O presidente norteamericano Donald Trump, cada vez mais perto de ser vencido por Joe Biden em pleito muito disputado, recusa-se a aceitar a derrota. A despeito de um sistema eleitoral fragmentado, lento e confuso, o fato é que o mandatário estadunidense ameaça seriamente as instituições políticas de seu país. É um discurso golpista, como é inerente a extrema-direita que chegou ao poder em várias partes do mundo nos últimos anos.
Toda essa lambança política é uma vergonha para a maior potência do Ocidente. Evidencia os limites de um sistema eleitoral que permite ignorar a vontade popular por conta de regras elitistas e hoje totalmente obsoletas. É paradoxal que isso ocorra em uma sociedade que sempre se orgulhou de possuir uma sólida democracia. E gera sérias implicações para o mundo.
Hoje foi anunciado que o presidente eleito da Bolívia, Luis Arce, sofreu um atentado a dinamite. Felizmente ele e o vice-presidente estão bem. Esse evento terrível constitui um atentado à democracia e pode ser analisado a luz dos acontecimentos de momento nos Estados Unidos.
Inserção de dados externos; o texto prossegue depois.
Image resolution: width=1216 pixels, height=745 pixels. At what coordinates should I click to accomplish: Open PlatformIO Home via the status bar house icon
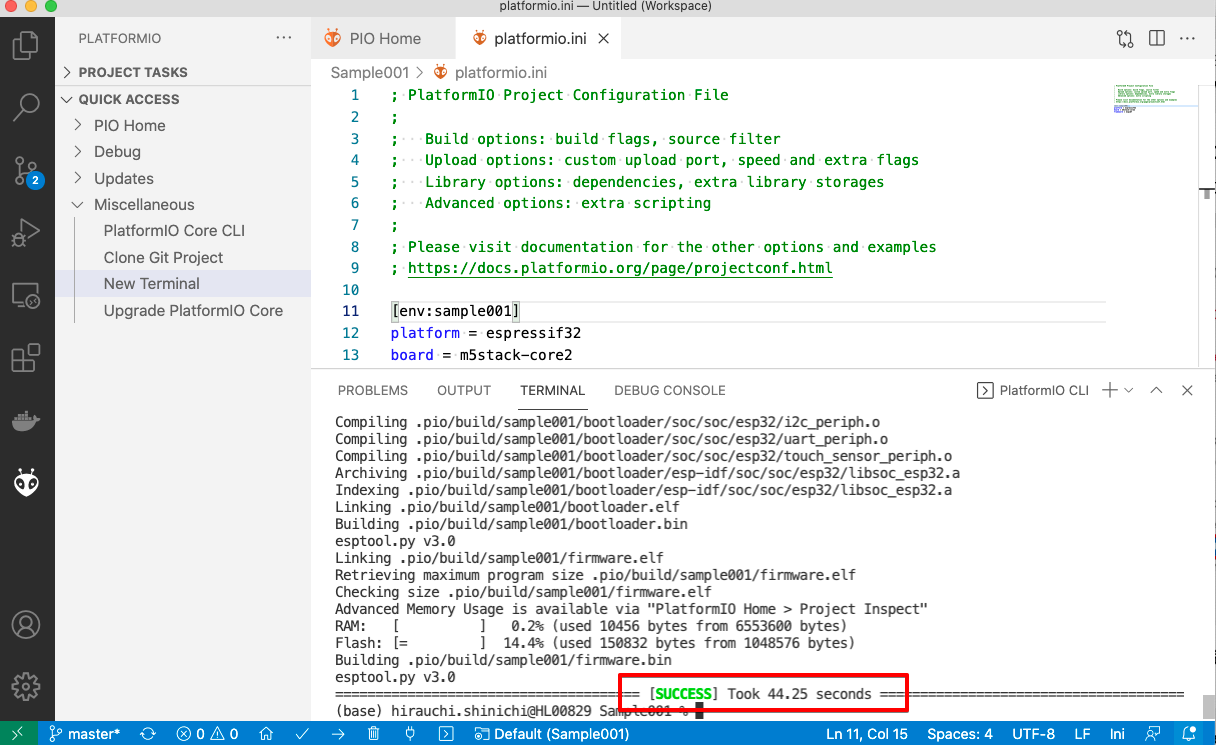click(x=266, y=733)
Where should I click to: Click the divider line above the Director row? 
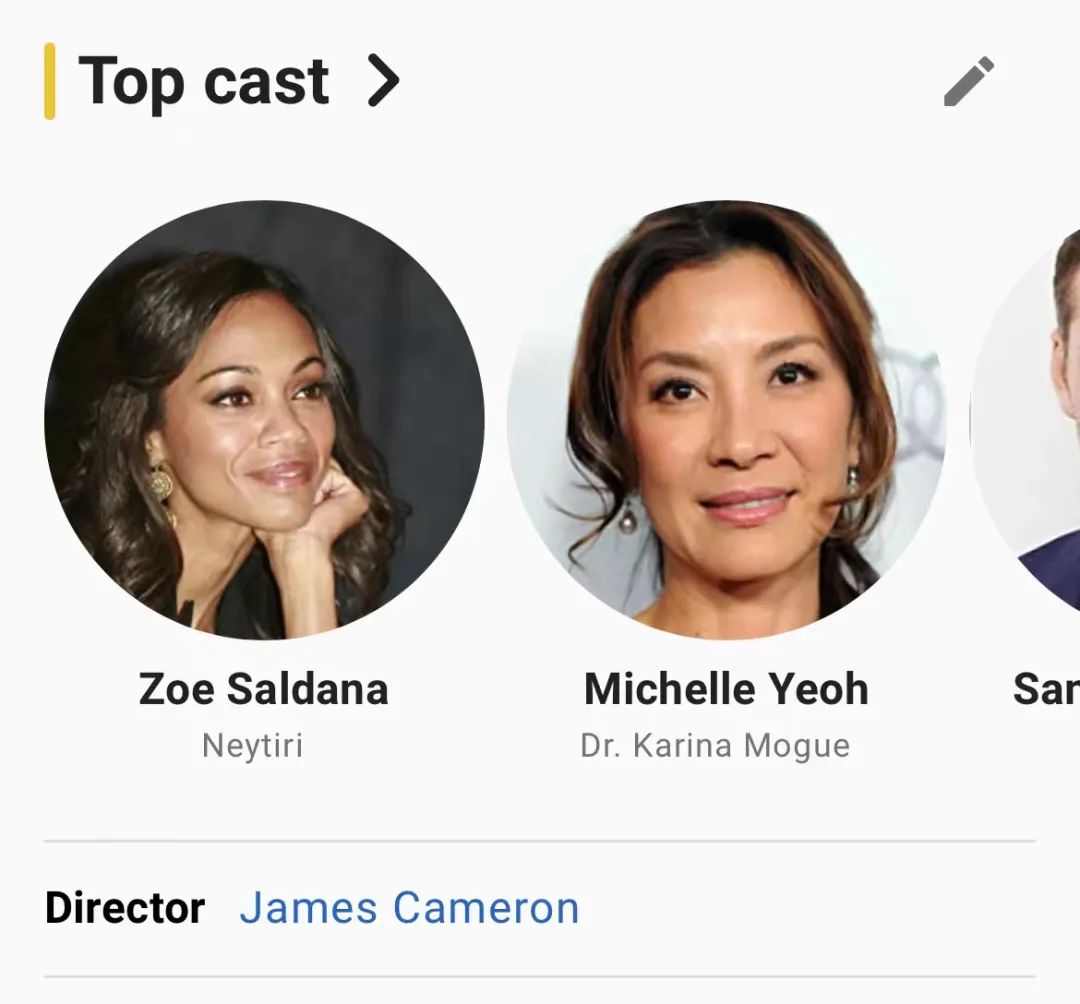540,841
A provável vitória do Partido Democrata nas eleições norte-americanas altera muito pouco a ação geopolítica dos EUA no mundo. Biden, se vitorioso, não fará o Tio Sam renunciar aos seus interesses em nome dos direitos humanos, da autodeterminação dos povos ou mesmo da democracia. Os americanos não abrirão mão dos mecanismos de guerra híbrida que hoje operam. Historicamente, os democratas sempre foram mais intervencionistas na América Latina.
Por outro lado, as atitudes de Trump, ao não reconhecer sua eventual derrota, tem um poderoso componente narrativo. O “trumpismo” alimenta um estado permanente de confrontação social, de enfrentamento com a própria ordem instituída quando ela não lhe favorece.
Se o discurso de natureza golpista de Trump é insuficiente ainda para provocar uma guerra civil, isso não impedirá uma escalada da violência dentro dos Estados Unidos. Grupos armados, verdadeiras milícias paramilitares (com fuzis!), já estão nas ruas em várias cidades americanas. Defensores dos direitos civis e afrodescendentes poderão ser vítimas dos ataques desses tresloucados.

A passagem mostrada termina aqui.